On Sunday mornings this fall I've been waking up, getting a cup
of coffee, flipping on Headline News and pretending I'm
interested in watching Toria Tolley detail the latest failed
cease-fire in Bosnia, the new hurricane in the Gulf of Mexico
and President Clinton's ongoing budget battle with Congress. But
what I've really been doing is trying not to watch the college
football scores as they flick across the bottom of the TV
screen. I've struggled to avert my eyes as the SportsTicker
starts with the results from the games played in the East, and
then runs through the games in the Midwest. By then I'm
desperately hoping that the phone will ring or a dog will
bark--anything to distract me when the Big Ten scores finally
appear. That's because I am a Northwestern fan, and I'm
terrified of pressing my luck.

This season, in which the infamous Mildcats have beaten Notre
Dame and Michigan and risen to No. 8 in the national polls with
a 6-1 record, has been almost incomprehensible to those of us
who were at Northwestern when the Wildcats tied Illinois 0-0 in
1978 for the only blemish on that year's 0-10-1 record.
(Question: Who were the opposing coaches in that game? Answer:
The legendary Rick Venturi for Northwestern and Gary Moeller for
Illinois.) It is as if the Nobel committee had called to say I
had won the prize for literature based on my work a decade ago
as the sports editor of the Houma (La.) Daily Courier, where I
wrote about high school football and fishing rodeos.
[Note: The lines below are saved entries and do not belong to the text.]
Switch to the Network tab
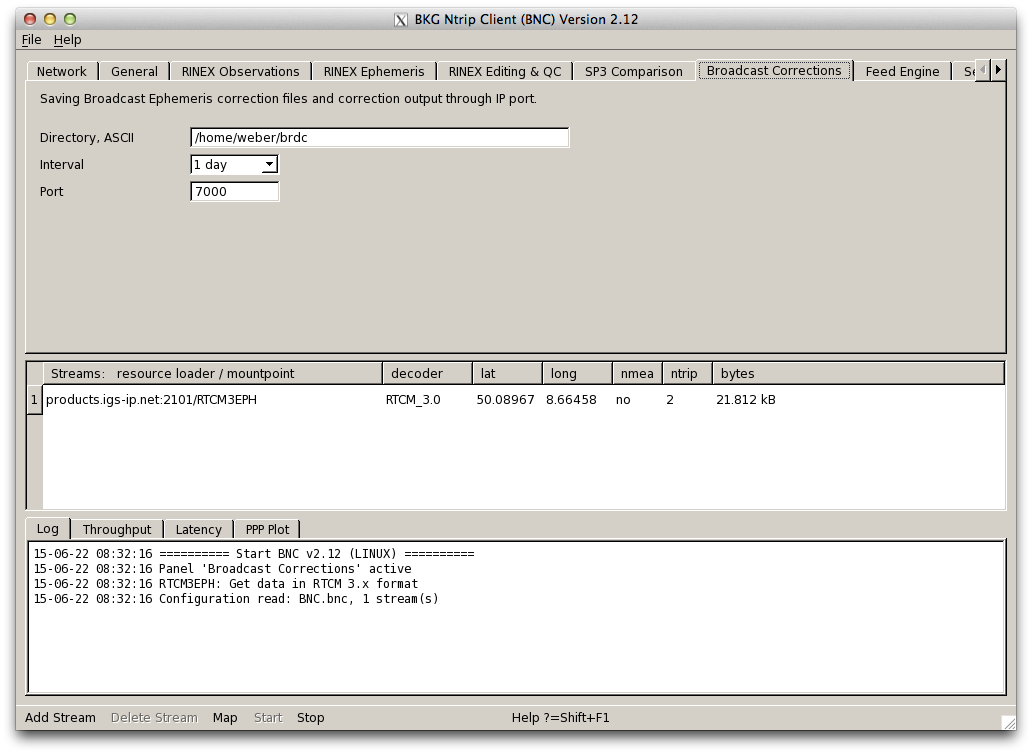This screenshot has height=754, width=1032. point(62,72)
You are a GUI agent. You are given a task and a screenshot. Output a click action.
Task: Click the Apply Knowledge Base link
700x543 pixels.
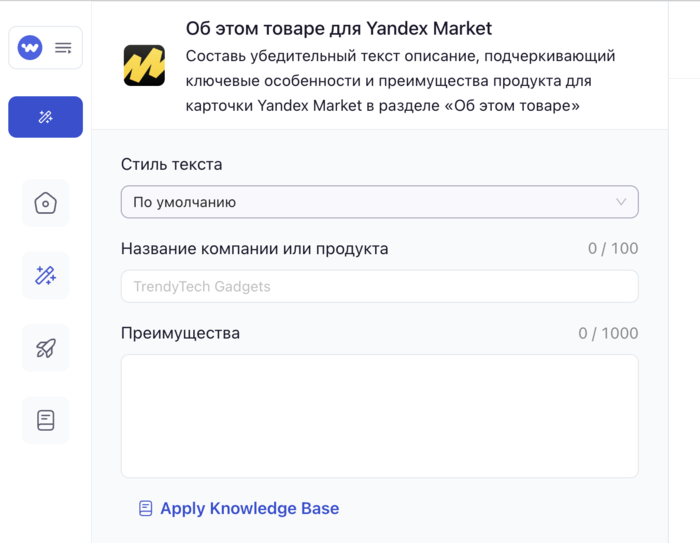(x=249, y=508)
But if Northwestern's season has been hard to believe, it has
not been hard to enjoy. In fact, the Wildcats' 35-0 victory over
Wisconsin last Saturday was a terrific example of just how much
fun winning really is. For the first time in my adult life I'm
not cowering during the college football season, enduring the
slings and arrows of outrageous fans from every trash-talking,
rules-bending school that goes 6-5 and winds up in some
postseason game like the Poulan/Weed Eater Independence Bowl in
Shreveport, La. This season I can look down my nose at teams
from Alabama, Auburn, Miami, Oklahoma and Texas A&M--knowing that
Northwestern's players are not only smarter but better. (Q: Who
was Northwestern's only All-America between 1983 and '95? A:
Legendary punter John Kidd, who clearly got a lot of practice.)
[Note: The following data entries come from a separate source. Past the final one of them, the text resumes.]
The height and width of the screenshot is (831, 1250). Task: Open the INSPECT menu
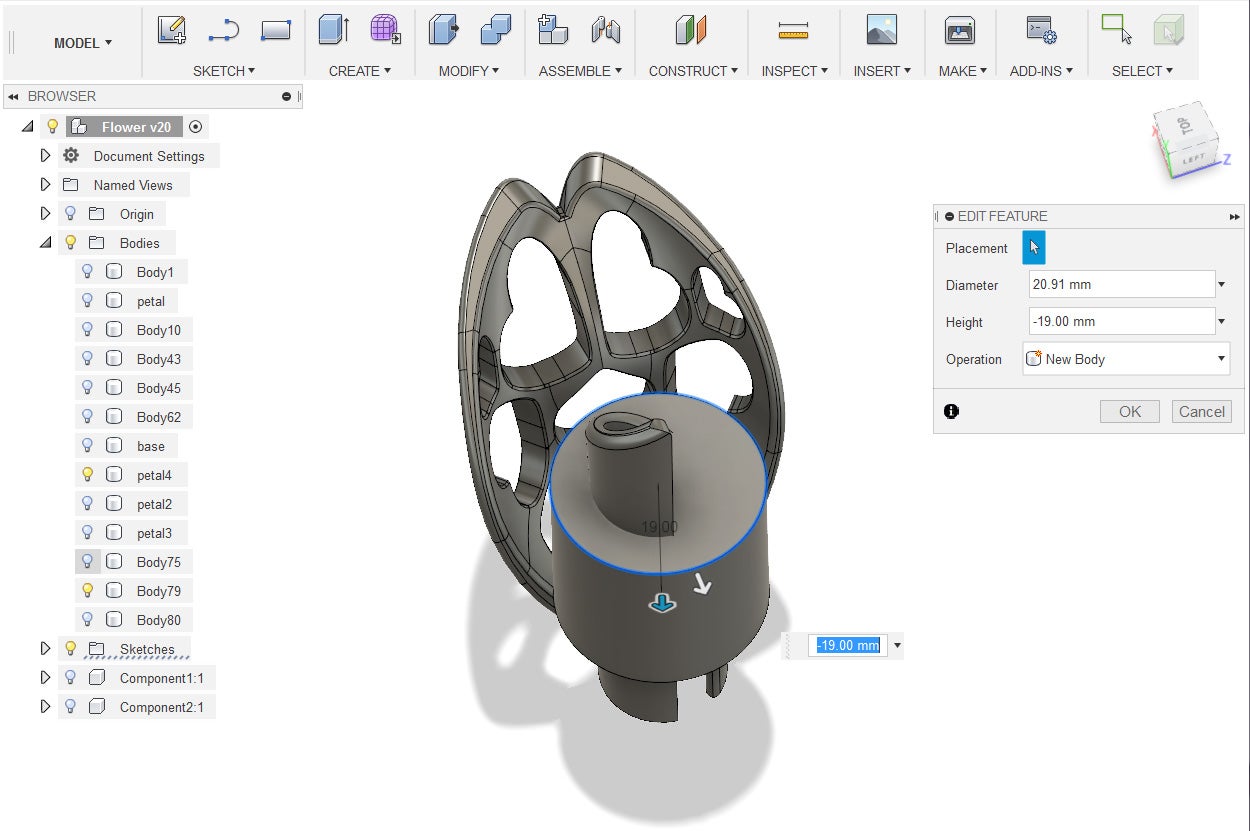[x=795, y=71]
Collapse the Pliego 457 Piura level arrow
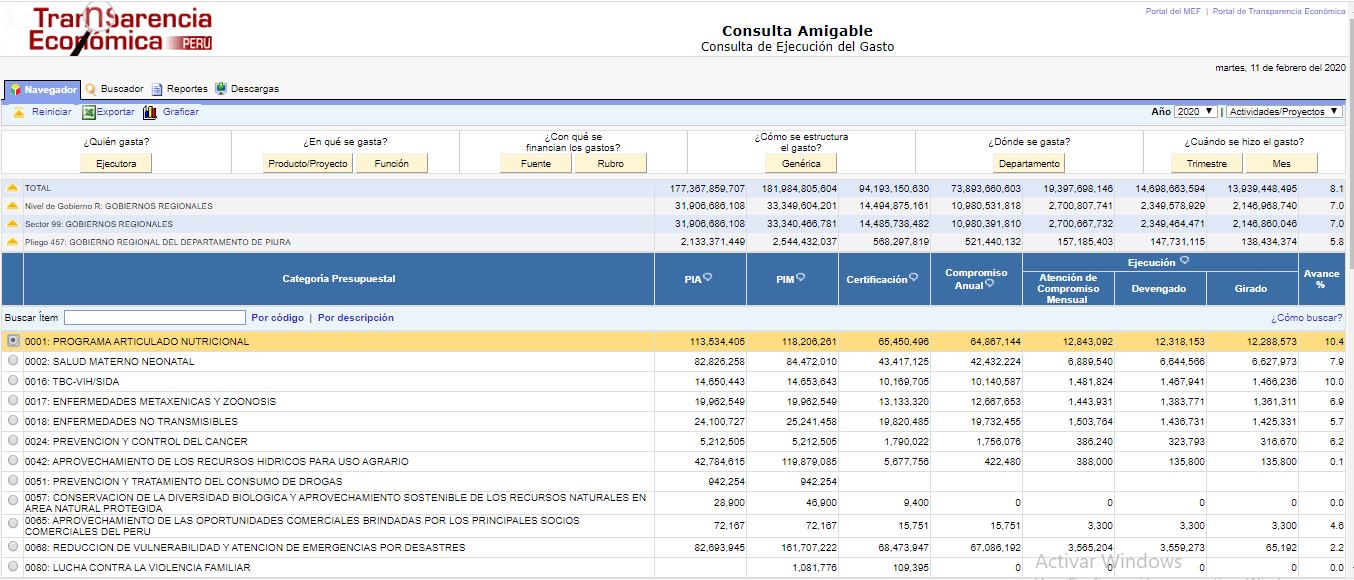 pos(12,242)
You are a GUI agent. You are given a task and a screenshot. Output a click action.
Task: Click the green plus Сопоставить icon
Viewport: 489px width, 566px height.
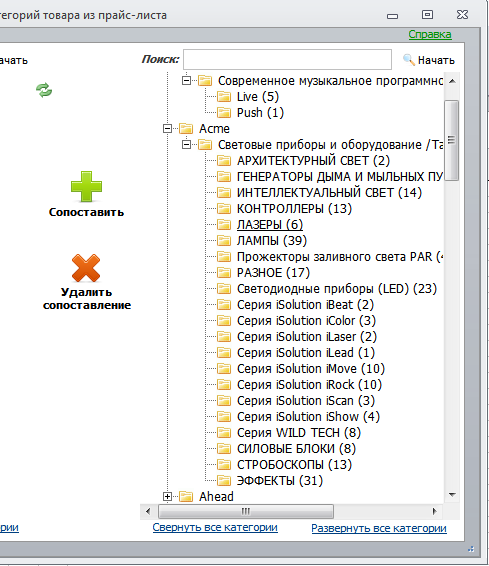click(x=86, y=186)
When I attended Northwestern in the late 1970s, the only thing
the Wildcats led the Big Ten in was number of students studying
in the library on Saturday night. Our cheer, as we watched an
autumn afternoon end in another 45-7 thrashing, was "S-A-T,
S-A-T, S-A-T!"--a reminder that there were more important things
in life than college football. (Q: Who dismissed legendary
Wildcat football coach John Pont after he coaxed the '77 team to
a 1-10 record? A: Legendary Wildcat athletic director John Pont.)

This season, it's difficult to keep those more important things
in perspective. Why care about test scores when Northwestern is
headed for its first bowl game since Bob Voigts led a bunch of
27-year-old ex-GIs to the 1949 Rose Bowl? Why care that
Northwestern alumni include two Nobel Laureates, a former UN
ambassador and a Supreme Court justice when opposing defenses
must stack eight men on the line to try to stop sophomore
running back Darnell Autry? Why care that Northwestern's
business and journalism schools are among the best in the U.S.
when Ohio State--hated, feared and despised Ohio State--won't go
to the Rose Bowl if it loses one of its remaining conference
games and the Wildcats win the rest of theirs? (Q: Name the
legendary quarterback who led Northwestern to a 7-4 record and a
victory over Ohio State in 1971--the last time the Wildcats beat
the Buckeyes and, until this year, the last time they had a
winning season. A: The legendary Maurie Daigneau, who then found
fame and fortune in one season with the Chicago Fire of the
World Football League.)

What's even worse than losing my perspective are my fantasies. I
find myself wondering what it would be like if Northwestern--god
forbid--ran up the score against some hapless opponent like
Illinois or Purdue. (Hey, I get excited just typing "hapless
opponent" in reference to a team other than Northwestern.) The
ultimate fantasy, of course, would occur on Jan. 1, 1996, in
Pasadena. I envision a college football universe in some sort of
post-Einsteinian turmoil after Florida, Florida State, Kansas,
Nebraska and Ohio State have all lost a game, and the Wildcats
go to the Rose Bowl with a chance to finish No. 1 in the
country. Then I see Northwestern knocking off Southern Cal and
the pollsters being forced to acknowledge that football players
who know who Kierkegaard is can also be national champions.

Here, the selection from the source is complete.